SQL Blob Backend¶

The SQL blob backend stores files as key-value rows in any SQLAlchemy-supported database. Each row holds one file with its key, binary data, and metadata.

Primary use cases: zero-infrastructure persistent store (SQLite), shared database-backed file storage (PostgreSQL, MySQL), embedded metadata+blob co-location, portable single-file archives.

Installation¶

pip install remote-store[sql]

Requires sqlalchemy>=2.0.

Usage¶

SQLite (simplest — zero infrastructure)¶

from remote_store import Store
from remote_store.backends import SQLBlobBackend

backend = SQLBlobBackend(url="sqlite:///store.db")
store = Store(backend=backend)

store.write("models/v3.pkl", model_bytes)
data = store.read_bytes("models/v3.pkl")

PostgreSQL¶

backend = SQLBlobBackend(url="postgresql://user:pass@localhost/mydb")
store = Store(backend=backend)

Shared engine (web apps)¶

from sqlalchemy import create_engine

# App's connection pool — shared across the application
engine = create_engine("postgresql://...", pool_size=10)

# Backend borrows the engine; close() is a no-op
backend = SQLBlobBackend(engine=engine)
store = Store(backend=backend)

Via Registry¶

from remote_store import BackendConfig, RegistryConfig, Registry, StoreProfile

config = RegistryConfig(
    backends={"db": BackendConfig(type="sql-blob", options={"url": "sqlite:///store.db"})},
    stores={"files": StoreProfile(backend="db", root_path="data")},
)

with Registry(config) as registry:
    store = registry.get_store("files")
    store.write("readme.txt", b"Hello!")

Options¶

Option	Type	Default	Description
`url`	`str \\| None`	`None`	SQLAlchemy database URL. Mutually exclusive with `engine`.
`engine`	`Engine \\| None`	`None`	Pre-built SQLAlchemy engine.

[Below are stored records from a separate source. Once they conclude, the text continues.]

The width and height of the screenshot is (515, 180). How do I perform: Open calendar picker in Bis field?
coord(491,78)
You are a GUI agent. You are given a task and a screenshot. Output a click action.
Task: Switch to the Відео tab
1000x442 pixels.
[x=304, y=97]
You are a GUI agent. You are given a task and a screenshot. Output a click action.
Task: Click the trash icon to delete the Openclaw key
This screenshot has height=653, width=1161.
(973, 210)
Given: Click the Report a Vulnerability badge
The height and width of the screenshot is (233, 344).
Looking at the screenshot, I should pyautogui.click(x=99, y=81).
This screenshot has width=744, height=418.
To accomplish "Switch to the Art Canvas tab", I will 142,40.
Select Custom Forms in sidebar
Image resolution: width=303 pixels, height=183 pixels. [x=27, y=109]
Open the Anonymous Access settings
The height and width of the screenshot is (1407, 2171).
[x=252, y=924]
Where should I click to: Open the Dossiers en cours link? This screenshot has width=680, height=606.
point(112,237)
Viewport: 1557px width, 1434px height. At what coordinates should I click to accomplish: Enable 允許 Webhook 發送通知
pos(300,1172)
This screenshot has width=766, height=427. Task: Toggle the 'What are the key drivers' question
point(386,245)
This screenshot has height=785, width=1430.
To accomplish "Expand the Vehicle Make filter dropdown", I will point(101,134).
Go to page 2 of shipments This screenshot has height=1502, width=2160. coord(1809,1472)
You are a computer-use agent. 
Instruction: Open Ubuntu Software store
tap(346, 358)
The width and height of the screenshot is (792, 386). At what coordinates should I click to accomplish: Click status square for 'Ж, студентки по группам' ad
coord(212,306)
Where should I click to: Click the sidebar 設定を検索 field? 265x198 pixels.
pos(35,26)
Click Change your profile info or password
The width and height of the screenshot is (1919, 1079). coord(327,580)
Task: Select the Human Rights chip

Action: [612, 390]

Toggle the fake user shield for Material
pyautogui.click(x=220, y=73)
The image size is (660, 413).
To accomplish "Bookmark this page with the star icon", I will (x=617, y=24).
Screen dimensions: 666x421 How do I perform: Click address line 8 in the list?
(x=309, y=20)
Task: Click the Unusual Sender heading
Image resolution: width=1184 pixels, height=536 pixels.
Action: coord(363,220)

Mutually exclusive with `url`.
`table_name`	`str`	`"remote_store_objects"`	Name of the storage table.
`create_table`	`bool`	`True`	Auto-create the table if it doesn't exist.
`max_blob_size`	`int \\| None`	`None`	Maximum blob size in bytes. Raises `ValueError` on write if exceeded.

Exactly one of url or engine must be provided.

Schema¶

The default table schema:

CREATE TABLE remote_store_objects (
    key           TEXT    PRIMARY KEY,
    data          BLOB    NOT NULL,
    size          INTEGER NOT NULL,
    modified_at   REAL    NOT NULL,
    content_type  TEXT,
    digest        TEXT,
    extra         TEXT,
    user_metadata TEXT
);

User metadata column¶

When the user_metadata column is present, SQLBlobBackend declares the WRITE_RESULT_NATIVE and USER_METADATA capabilities. When absent (legacy tables), neither is declared — a Store.write*() call with a non-empty metadata= kwarg raises CapabilityNotSupported before any I/O runs.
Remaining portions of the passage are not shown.